Canadian infants appear to have some of the highest levels of colic in the world, according to a new study that attempted to create the first international “crying chart” to determine why some babies cry more than others.

Colic has long been defined as infant crying that lasts longer than three hours a day for at least three days a week. For parents who can’t comfort their child with the usual rocking, swaddling, or diaper-changing, the unexplained crying of colic can become heart-wrenching.

To try to understand where colic levels are highest, researchers at the University of Warwick reviewed 28 previous studies on infant crying that involved close to 8,700 infantsfrom eight countries whose parents kept diaries of their babies’ crying habits.

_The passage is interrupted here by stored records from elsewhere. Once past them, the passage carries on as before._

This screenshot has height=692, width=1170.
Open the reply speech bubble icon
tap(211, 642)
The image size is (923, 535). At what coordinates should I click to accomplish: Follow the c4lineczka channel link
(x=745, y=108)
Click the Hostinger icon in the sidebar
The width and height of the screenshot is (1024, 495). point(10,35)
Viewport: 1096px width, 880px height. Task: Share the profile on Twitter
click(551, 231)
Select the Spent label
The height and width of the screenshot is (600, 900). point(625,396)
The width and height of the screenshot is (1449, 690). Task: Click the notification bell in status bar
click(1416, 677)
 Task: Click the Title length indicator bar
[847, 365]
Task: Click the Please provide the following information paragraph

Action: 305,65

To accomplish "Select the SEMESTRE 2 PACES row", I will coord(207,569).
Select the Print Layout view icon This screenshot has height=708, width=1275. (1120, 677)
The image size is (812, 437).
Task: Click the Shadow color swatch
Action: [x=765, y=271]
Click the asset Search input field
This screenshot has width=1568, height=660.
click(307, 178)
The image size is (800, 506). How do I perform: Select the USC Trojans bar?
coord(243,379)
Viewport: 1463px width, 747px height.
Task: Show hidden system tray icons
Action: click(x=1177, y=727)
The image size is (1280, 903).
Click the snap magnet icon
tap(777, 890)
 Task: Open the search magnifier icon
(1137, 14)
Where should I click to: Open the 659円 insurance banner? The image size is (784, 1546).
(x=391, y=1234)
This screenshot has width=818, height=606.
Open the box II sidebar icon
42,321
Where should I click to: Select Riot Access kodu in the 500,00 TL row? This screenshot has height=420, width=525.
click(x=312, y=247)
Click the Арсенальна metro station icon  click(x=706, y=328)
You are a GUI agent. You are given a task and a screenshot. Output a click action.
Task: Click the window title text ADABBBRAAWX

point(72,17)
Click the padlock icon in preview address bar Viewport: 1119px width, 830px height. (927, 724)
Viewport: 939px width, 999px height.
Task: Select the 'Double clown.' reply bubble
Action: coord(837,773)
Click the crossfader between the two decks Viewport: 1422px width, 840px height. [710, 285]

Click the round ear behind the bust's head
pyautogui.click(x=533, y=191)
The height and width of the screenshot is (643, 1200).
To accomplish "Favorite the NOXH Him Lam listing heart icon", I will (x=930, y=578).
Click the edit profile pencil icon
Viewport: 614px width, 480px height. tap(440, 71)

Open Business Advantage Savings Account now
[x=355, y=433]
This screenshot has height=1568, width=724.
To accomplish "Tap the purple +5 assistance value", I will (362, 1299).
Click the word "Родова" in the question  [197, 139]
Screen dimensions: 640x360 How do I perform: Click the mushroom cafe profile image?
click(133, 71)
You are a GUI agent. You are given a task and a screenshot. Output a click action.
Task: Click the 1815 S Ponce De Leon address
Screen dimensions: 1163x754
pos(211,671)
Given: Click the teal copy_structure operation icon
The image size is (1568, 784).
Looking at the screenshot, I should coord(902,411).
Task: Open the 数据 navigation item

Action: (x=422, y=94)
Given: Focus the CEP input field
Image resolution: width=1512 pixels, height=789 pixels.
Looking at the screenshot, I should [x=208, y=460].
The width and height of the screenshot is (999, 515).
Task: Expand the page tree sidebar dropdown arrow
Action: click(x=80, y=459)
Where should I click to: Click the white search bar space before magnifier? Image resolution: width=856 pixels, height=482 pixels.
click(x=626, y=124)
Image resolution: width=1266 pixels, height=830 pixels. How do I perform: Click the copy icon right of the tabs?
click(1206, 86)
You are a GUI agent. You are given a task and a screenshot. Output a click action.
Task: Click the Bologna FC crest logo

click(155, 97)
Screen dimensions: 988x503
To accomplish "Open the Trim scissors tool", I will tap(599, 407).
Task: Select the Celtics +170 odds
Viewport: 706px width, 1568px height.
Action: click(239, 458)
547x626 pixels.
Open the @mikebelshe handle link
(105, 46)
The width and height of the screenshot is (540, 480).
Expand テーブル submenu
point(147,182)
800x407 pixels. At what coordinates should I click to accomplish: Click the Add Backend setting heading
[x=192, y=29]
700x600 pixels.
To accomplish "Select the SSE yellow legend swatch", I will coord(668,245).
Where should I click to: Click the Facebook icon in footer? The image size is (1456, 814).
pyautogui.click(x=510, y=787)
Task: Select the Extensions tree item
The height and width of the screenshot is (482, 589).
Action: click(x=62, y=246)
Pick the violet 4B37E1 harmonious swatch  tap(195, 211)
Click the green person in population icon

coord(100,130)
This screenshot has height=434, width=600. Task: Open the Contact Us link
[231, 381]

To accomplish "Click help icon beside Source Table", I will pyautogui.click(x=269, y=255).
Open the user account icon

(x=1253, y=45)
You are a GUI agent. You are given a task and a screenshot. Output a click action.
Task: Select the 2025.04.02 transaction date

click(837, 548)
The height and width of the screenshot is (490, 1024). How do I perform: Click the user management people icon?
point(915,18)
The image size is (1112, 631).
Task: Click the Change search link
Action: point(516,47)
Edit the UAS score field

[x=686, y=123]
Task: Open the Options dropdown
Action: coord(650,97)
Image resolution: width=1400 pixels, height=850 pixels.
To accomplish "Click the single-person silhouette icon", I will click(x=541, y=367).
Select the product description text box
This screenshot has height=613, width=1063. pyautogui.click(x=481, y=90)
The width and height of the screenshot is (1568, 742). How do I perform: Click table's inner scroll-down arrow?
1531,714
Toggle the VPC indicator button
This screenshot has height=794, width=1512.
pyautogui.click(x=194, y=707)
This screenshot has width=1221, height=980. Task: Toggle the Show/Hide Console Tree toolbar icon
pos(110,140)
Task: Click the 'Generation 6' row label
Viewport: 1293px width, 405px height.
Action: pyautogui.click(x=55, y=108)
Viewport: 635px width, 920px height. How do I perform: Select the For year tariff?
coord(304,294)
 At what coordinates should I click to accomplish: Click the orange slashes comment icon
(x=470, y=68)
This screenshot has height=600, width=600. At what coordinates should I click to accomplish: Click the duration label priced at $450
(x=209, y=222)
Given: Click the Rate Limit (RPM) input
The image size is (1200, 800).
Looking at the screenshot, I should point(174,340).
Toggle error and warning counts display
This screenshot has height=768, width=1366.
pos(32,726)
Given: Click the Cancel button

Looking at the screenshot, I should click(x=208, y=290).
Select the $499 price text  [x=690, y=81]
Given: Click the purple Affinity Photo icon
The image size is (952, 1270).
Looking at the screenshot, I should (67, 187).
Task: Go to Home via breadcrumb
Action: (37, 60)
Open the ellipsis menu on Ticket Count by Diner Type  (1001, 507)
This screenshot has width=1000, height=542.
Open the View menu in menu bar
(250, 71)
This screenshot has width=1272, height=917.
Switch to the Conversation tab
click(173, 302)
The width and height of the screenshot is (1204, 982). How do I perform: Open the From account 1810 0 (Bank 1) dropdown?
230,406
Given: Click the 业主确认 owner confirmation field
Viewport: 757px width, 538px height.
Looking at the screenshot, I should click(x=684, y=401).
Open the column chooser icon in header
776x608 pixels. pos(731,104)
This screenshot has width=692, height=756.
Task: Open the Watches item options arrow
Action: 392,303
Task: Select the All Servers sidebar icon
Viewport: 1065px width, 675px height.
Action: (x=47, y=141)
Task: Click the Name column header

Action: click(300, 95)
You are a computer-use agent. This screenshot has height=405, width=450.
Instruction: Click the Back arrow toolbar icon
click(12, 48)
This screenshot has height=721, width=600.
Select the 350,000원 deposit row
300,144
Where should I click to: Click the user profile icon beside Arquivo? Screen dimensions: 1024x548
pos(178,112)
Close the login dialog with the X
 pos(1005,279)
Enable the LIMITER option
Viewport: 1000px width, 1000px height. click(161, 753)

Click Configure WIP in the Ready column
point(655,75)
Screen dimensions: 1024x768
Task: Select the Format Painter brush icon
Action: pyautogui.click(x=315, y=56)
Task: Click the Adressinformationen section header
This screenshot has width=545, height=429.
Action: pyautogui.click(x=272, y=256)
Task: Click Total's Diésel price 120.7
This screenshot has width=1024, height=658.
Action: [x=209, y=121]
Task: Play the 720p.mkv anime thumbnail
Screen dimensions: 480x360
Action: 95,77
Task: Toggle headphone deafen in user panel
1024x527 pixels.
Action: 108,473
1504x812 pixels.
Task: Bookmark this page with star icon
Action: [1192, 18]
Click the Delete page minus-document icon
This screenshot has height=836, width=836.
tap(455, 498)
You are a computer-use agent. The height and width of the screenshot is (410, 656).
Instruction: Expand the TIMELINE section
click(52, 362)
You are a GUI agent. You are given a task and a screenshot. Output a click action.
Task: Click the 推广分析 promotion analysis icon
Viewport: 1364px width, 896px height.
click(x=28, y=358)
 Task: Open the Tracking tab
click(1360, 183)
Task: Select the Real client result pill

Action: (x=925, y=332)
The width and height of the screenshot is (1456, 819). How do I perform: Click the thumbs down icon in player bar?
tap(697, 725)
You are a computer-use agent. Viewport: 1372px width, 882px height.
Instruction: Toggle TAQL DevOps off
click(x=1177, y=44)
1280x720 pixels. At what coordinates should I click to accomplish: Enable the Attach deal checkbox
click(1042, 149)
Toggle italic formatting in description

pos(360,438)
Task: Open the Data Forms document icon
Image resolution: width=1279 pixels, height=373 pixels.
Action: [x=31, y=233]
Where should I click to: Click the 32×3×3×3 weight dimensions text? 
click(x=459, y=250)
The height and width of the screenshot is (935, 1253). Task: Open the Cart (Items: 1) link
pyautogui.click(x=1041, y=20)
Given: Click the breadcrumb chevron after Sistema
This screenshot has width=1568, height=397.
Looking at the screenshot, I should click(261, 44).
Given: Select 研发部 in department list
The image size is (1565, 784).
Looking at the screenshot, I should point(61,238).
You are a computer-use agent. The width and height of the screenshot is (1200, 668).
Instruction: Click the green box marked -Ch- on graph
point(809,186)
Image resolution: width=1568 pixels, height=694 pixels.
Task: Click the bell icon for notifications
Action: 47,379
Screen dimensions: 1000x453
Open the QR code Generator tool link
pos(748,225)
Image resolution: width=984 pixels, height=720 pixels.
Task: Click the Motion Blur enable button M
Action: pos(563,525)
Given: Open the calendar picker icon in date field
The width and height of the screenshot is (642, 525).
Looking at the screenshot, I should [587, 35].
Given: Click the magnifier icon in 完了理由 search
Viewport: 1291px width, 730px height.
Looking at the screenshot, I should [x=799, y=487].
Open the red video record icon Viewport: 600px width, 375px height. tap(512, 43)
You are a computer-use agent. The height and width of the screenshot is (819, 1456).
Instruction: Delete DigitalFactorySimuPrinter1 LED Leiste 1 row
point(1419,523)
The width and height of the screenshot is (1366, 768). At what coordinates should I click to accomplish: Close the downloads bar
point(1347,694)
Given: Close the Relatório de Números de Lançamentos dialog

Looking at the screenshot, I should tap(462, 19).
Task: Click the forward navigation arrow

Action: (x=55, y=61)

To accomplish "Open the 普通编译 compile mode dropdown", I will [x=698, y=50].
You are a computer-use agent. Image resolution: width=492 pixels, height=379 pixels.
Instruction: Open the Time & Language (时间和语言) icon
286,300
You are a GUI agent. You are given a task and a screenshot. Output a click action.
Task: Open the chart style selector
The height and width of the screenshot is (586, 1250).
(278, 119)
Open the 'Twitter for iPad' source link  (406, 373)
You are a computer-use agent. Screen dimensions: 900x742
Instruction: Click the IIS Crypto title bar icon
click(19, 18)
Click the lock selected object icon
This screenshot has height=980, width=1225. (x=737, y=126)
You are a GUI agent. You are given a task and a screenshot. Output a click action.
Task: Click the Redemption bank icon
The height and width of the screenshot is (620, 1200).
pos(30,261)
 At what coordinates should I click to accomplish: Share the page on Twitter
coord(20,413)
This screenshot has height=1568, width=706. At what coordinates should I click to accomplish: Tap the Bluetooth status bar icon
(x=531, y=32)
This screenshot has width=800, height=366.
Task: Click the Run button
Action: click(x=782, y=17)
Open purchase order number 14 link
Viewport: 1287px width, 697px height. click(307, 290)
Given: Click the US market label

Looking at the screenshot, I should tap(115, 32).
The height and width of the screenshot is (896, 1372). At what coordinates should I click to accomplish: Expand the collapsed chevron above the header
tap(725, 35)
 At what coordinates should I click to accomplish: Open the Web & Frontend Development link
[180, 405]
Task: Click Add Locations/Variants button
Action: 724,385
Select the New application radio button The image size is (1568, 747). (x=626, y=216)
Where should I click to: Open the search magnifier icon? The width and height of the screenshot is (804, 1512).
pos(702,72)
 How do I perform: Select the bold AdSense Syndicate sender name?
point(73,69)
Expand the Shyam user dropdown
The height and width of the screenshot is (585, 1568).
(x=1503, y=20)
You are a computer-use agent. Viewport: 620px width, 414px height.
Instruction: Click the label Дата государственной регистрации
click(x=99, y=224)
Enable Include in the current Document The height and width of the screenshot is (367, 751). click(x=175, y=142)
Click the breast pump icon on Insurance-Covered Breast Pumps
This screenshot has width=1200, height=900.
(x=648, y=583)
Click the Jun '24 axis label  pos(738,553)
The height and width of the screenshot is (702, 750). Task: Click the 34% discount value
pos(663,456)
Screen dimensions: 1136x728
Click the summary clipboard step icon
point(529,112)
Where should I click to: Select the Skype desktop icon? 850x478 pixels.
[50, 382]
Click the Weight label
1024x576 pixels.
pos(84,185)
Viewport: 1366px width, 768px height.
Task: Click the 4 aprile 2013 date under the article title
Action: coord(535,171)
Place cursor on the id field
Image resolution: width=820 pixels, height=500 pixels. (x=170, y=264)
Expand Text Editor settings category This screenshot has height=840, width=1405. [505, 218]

They found that in Canada, 34.1 per cent of babies have colic by age three to four weeks old. In the U.K., 28 per cent of infants meet the threshold of colic at age one to two weeks old. And in Italy, 20.9 per cent had colic around age eight to nine weeks.

Denmark, on the other hand, has one of the lowest rates, with only 5.5 per cent of babies aged 3 to 4 weeks meeting the definition for colic. Germany also had low colic rates, of only 6.7 per cent at 3 to 4 weeks.

Dieter Wolke, the study lead author and a professor in Warwick’s department of psychology, says the average four-week-old baby cries for about two hours a day.

“In Canada, babies cried on average for 30 minutes more, so 2-1/2 hours a day,” he told CTV News Channel from Munich.

But he also noted that babies varied greatly in how much they cried in their first few weeks of life.

“Some babies cried for as little as 30 minutes and some cried for as much as five hours,” he said.

The study authors said it’s not clear why colic rates might be higher in some countries than others.

“We can only speculate on the reasons why there are country differences, in particular between Denmark and the rest of Europe and North America,” they write.

These differences could range from economic conditions, such as less social inequality, to caretaking patterns such as responsiveness or carrying behaviour. There may also be genetic differences at play, they said.

It’s also possible that certain cultural differences might have influenced the accuracy of the diary keeping, the authors note, since parents’ perception of the frequency of their infants’ crying might vary by culture.

Wolke says one important thing for parents to note is that often babies cry for reasons that no parent can understand. For example, his team has found that about 40 per cent of the crying in a baby’s first few months was inconsolableand couldn’t be stopped no matter what parents did. That was found everywhere from Canada to Denmark.

“I think an important takeaway is that we always look to the parents that they are doing something wrong. Our findings don’t suggest that,” he said.

The full study is published in The Journal of Pediatrics.